**GIVEN PROBLEM:** Pull out every line of the records that contains the string "should". Copy each one unchanged.

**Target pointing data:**
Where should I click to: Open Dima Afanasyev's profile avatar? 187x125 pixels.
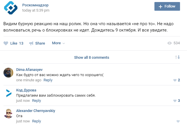point(8,72)
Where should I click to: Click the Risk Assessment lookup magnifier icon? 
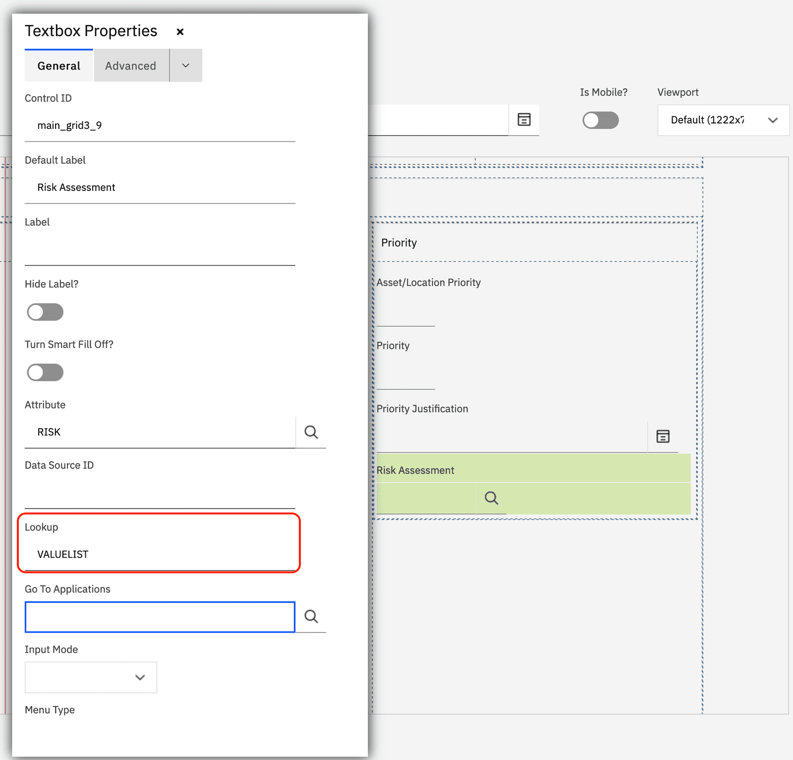[x=491, y=498]
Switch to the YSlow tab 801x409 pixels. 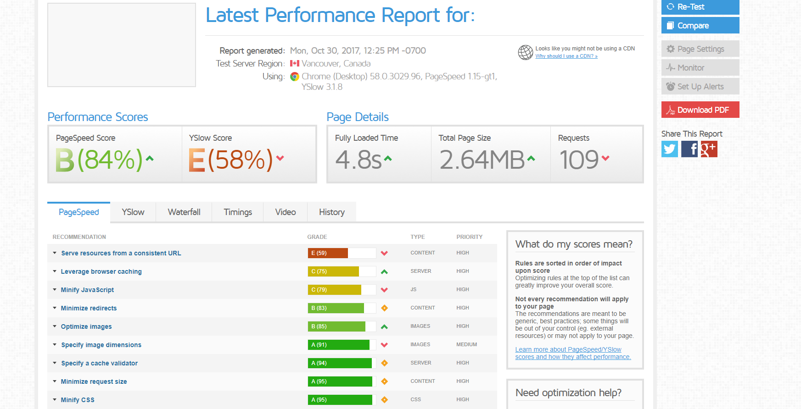tap(133, 212)
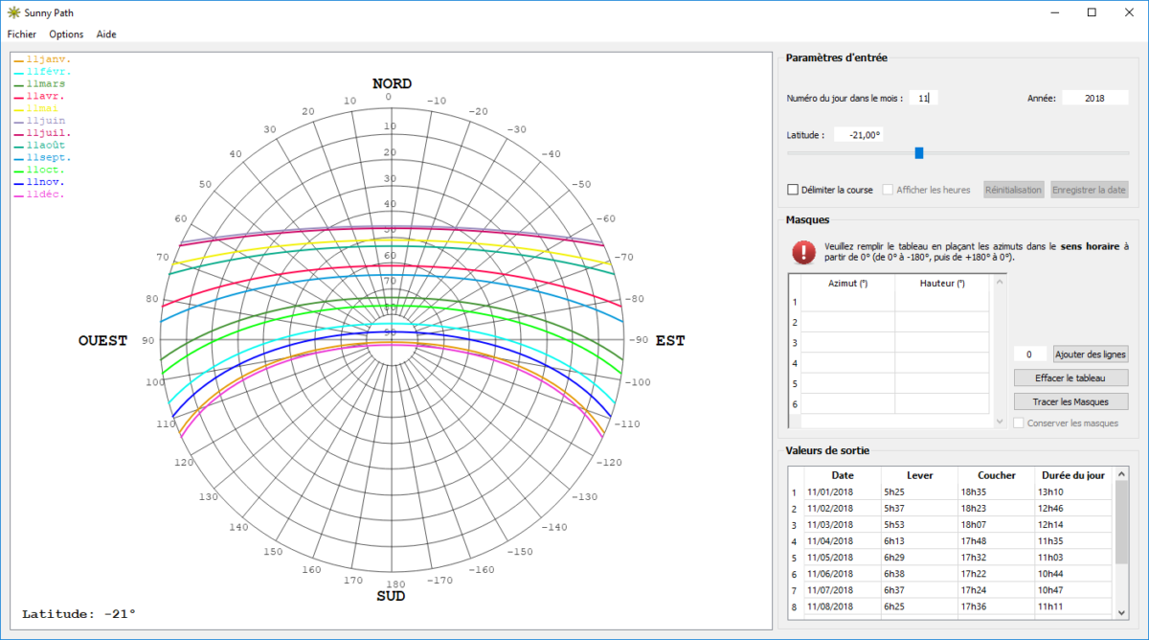Viewport: 1149px width, 640px height.
Task: Open the Fichier menu
Action: (21, 34)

**OUTPUT OF THE EXERCISE:**
Where should I click to: Open Dima Afanasyev's profile avatar? 187x125 pixels.
Where should I click to: Click the Risk Assessment lookup magnifier icon? 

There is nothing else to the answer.